- Interactive map of Bear Creek, Texas
- Coordinates: 30°11′21″N 97°56′41″W﻿ / ﻿30.18917°N 97.94472°W
- Country: United States
- State: Texas
- County: Hays

Area
- • Total: 1.14 sq mi (2.96 km^{2})
- • Land: 1.14 sq mi (2.96 km^{2})
- • Water: 0 sq mi (0.00 km^{2})
- Elevation: 991 ft (302 m)

Population (2020)
- • Total: 397
- • Density: 347.9/sq mi (134.34/km^{2})
- Time zone: UTC-6 (Central (CST))
- • Summer (DST): UTC-5 (CDT)
- FIPS code: 48-06242
- GNIS feature ID: 1802731
- Website: vilbc.org

= Bear Creek, Texas =

Bear Creek is a village in Hays County, Texas, United States. The population was 397 at the 2020 census.

==History==
The village was established in November 1997.

==Geography==

Bear Creek is located in northern Hays County. It is bordered to the north and east by the city of Austin and is 16 mi by road southwest of downtown. The northern border of Bear Creek is the Travis County line, and the eastern border follows Ranch to Market Road 1826.

According to the United States Census Bureau, the village has a total area of 3.0 km2, all land. Bear Creek, the village's namesake, passes 0.3 mi south of the village limits and is part of the Onion Creek watershed, flowing to the Colorado River.

==Demographics==

As of the census of 2000, there were 360 people, 118 households, and 98 families residing in the village. The population density was 312.6 PD/sqmi. There were 121 housing units at an average density of 105.1 /sqmi. The racial makeup of the village was 96.11% White, 1.39% African American, 1.39% from other races, and 1.11% from two or more races. Hispanic or Latino of any race were 5.00% of the population.

There were 118 households, out of which 44.9% had children under the age of 18 living with them, 71.2% were married couples living together, 7.6% had a female householder with no husband present, and 16.9% were non-families. 8.5% of all households were made up of individuals, and 1.7% had someone living alone who was 65 years of age or older. The average household size was 3.05 and the average family size was 3.26.

In the village, the population was spread out, with 29.4% under the age of 18, 6.7% from 18 to 24, 31.1% from 25 to 44, 28.3% from 45 to 64, and 4.4% who were 65 years of age or older. The median age was 39 years. For every 100 females, there were 91.5 males. For every 100 females age 18 and over, there were 93.9 males.
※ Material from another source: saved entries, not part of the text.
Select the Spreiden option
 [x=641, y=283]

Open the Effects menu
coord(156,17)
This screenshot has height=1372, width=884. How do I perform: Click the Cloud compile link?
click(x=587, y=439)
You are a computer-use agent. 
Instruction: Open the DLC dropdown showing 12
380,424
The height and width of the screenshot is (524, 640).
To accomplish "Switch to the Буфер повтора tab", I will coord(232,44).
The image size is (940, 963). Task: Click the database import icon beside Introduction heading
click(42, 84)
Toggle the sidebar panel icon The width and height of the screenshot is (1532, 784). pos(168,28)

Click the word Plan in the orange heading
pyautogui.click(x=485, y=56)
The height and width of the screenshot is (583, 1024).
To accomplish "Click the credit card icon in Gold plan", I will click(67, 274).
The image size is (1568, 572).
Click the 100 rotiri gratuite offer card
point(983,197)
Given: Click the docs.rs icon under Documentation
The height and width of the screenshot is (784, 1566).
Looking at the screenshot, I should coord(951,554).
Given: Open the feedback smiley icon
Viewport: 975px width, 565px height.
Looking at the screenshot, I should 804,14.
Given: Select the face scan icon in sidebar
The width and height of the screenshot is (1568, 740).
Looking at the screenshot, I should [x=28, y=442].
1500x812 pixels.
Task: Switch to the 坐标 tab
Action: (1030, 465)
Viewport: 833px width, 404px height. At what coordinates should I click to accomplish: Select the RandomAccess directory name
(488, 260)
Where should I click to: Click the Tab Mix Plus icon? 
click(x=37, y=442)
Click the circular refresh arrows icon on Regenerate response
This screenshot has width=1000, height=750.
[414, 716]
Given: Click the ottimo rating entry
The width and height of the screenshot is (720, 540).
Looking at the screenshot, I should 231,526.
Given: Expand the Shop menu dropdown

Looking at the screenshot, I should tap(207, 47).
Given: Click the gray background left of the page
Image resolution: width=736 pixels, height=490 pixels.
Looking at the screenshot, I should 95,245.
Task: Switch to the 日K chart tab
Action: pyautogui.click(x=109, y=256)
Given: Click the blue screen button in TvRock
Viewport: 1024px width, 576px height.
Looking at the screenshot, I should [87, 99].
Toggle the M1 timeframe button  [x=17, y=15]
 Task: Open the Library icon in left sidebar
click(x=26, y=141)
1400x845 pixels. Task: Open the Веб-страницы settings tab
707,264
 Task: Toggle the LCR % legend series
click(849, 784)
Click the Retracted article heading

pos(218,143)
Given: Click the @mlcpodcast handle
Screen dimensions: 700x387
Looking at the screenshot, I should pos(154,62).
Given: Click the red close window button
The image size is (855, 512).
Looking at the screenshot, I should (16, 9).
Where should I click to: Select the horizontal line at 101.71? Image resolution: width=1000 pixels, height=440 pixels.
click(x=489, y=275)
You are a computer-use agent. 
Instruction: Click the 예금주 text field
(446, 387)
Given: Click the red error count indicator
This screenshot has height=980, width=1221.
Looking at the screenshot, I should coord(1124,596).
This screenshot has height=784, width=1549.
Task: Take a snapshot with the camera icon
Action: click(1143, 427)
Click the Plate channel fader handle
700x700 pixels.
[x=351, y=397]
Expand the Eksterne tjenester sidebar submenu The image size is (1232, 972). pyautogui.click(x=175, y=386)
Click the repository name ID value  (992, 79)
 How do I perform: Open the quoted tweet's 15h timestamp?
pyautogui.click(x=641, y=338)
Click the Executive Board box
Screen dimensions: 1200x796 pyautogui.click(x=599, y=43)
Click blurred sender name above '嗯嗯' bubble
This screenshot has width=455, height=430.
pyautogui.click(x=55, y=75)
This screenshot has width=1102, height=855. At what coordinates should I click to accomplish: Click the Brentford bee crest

The median income for a household in the village was $78,691, and the median income for a family was $90,255. Males had a median income of $56,250 versus $26,250 for females. The per capita income for the village was $33,059. About 2.6% of families and 2.3% of the population were below the poverty line, including 3.8% of those under age 18 and none of those age 65 or over.

Historical population
| Census | Pop. | Note | %± |
| 2000 | 360 |  | — |
| 2010 | 382 |  | 6.1% |
| 2020 | 397 |  | 3.9% |
U.S. Decennial Census

==Education==
The village of Bear Creek is served by the Dripping Springs Independent School District.